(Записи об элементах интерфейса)
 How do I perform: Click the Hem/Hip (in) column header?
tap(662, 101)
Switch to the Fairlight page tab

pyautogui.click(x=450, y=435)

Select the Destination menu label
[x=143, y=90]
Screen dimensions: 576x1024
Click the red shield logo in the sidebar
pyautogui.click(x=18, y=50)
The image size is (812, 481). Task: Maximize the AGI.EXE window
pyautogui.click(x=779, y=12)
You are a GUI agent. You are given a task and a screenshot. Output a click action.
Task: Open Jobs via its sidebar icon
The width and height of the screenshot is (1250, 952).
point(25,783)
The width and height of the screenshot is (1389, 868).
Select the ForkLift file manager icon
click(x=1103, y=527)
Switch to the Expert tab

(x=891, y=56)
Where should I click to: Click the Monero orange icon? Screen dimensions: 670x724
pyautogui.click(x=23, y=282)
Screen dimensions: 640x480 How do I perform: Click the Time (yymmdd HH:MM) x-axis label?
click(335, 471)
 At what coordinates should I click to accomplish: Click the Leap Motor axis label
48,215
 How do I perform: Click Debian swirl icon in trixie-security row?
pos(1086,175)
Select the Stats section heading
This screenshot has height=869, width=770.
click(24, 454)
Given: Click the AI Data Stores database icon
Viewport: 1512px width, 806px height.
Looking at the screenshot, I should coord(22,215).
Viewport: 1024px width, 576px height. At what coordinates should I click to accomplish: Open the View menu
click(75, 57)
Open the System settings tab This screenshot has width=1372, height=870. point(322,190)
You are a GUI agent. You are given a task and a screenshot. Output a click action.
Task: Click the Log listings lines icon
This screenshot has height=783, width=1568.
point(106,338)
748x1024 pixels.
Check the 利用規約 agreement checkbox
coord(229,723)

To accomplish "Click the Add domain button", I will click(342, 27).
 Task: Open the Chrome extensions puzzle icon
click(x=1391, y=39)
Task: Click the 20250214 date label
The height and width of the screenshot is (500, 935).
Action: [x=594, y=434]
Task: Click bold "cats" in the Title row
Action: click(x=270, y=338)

### Указания
Перепечатайте все записи выше без единого изменения.

### Ответ ниже
 How do I perform: Click the Hem/Hip (in) column header?
tap(662, 101)
Switch to the Fairlight page tab

pyautogui.click(x=450, y=435)

Select the Destination menu label
[x=143, y=90]
Screen dimensions: 576x1024
Click the red shield logo in the sidebar
pyautogui.click(x=18, y=50)
The image size is (812, 481). Task: Maximize the AGI.EXE window
pyautogui.click(x=779, y=12)
You are a GUI agent. You are given a task and a screenshot. Output a click action.
Task: Open Jobs via its sidebar icon
The width and height of the screenshot is (1250, 952).
point(25,783)
The width and height of the screenshot is (1389, 868).
Select the ForkLift file manager icon
click(x=1103, y=527)
Switch to the Expert tab

(x=891, y=56)
Where should I click to: Click the Monero orange icon? Screen dimensions: 670x724
pyautogui.click(x=23, y=282)
Screen dimensions: 640x480 How do I perform: Click the Time (yymmdd HH:MM) x-axis label?
click(335, 471)
 At what coordinates should I click to accomplish: Click the Leap Motor axis label
48,215
 How do I perform: Click Debian swirl icon in trixie-security row?
pos(1086,175)
Select the Stats section heading
This screenshot has height=869, width=770.
click(24, 454)
Given: Click the AI Data Stores database icon
Viewport: 1512px width, 806px height.
Looking at the screenshot, I should coord(22,215).
Viewport: 1024px width, 576px height. At what coordinates should I click to accomplish: Open the View menu
click(75, 57)
Open the System settings tab This screenshot has width=1372, height=870. point(322,190)
You are a GUI agent. You are given a task and a screenshot. Output a click action.
Task: Click the Log listings lines icon
This screenshot has height=783, width=1568.
point(106,338)
748x1024 pixels.
Check the 利用規約 agreement checkbox
coord(229,723)

To accomplish "Click the Add domain button", I will click(342, 27).
 Task: Open the Chrome extensions puzzle icon
click(x=1391, y=39)
Task: Click the 20250214 date label
The height and width of the screenshot is (500, 935).
Action: [x=594, y=434]
Task: Click bold "cats" in the Title row
Action: click(x=270, y=338)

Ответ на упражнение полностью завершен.